In 2019, Alvin Beiler, 41, of Salisbury Township, was sentenced to 6 to 23 months in prison on charges of endangering the welfare of a child after he started a feed mixer while his 4-year-old son was inside, killing him.

But Steve Nolt, director of the Young Center for Anabaptist and Pietist Studies at Elizabethtown College, said the vast majority of Amish embrace the work of the safety committee and want to take measures to ensure the well-being of their children.

“The nuclear family is a very important unit in Amish society,” Nolt said. “Amish parents believe they have a divine responsibility to raise their children in a way that will prepare them for adulthood. In that sense, it’s not really different than almost anyone else’s view of childhood; it’s more that there’s a different view of the adulthood they’re aiming at.”

Amish people know the risks involved in farm labor, Nolt said, not just for children but for adults. But they value the family farm and they value the work and the cultural bonds built through their labors. Eliminating those risks would eliminate key aspects of their culture, so they look instead to balance those risks with caution.

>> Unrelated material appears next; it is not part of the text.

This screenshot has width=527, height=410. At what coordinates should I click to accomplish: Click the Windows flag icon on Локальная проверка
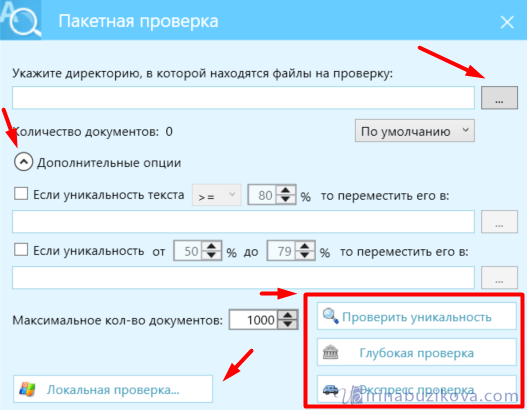pos(27,389)
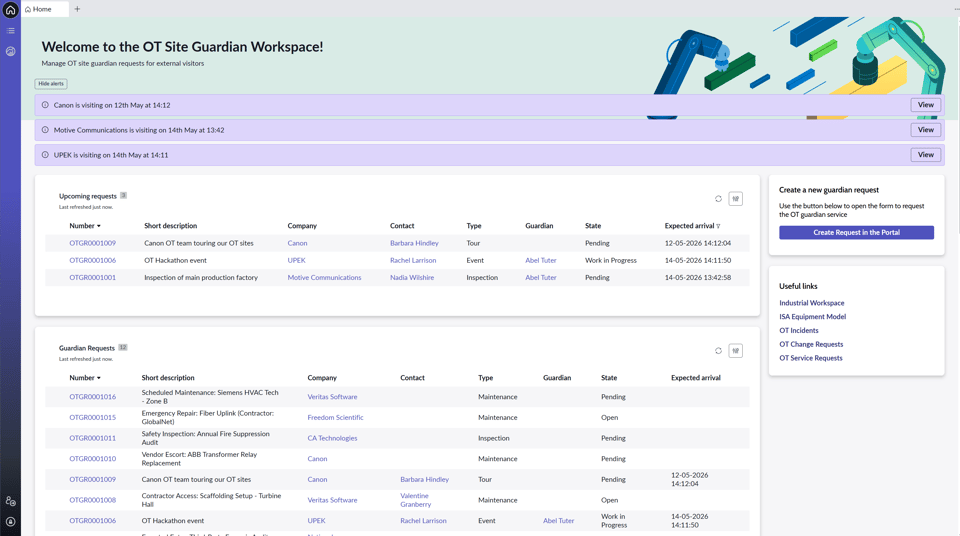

To those who think children should not be invested in inherently hazardous farm labor, Nolt points to a common activity in the modern world: high school football.

On any given Friday in October in Lancaster County, entire towns gather around the gridiron to watch their teams battle, and an ambulance parks close by each of those contests. The modern world acknowledges the potential risks for injury in football, but as a society believes football is important for high school kids, for their identity, Nolt said.

Nolt’s colleague, Elizabethtown College sociology professor Conrad Kanagy, puts a finer point on that argument.

Kanagy, who teaches courses on Amish life and culture, spends time with his students contrasting Amish ways with the ways of modern society, and he recognizes distinct benefits to the Amish approach.

“While there might be more risks if they’re at home with their father and mother in a farm family, the Amish would see the advantages outweighing the risks simply because they’re able to socialize their own children, rather than someone else doing that,” Kanagy said.

In modern society, young people can struggle with a deep sense of fragmentation, Kanagy said. They lack the sense of belonging and groundedness that an Amish upbringing can provide. Kids grapple with drug abuse and the deleterious effects of social media.

“Which society is creating greater risk for their children?” he said.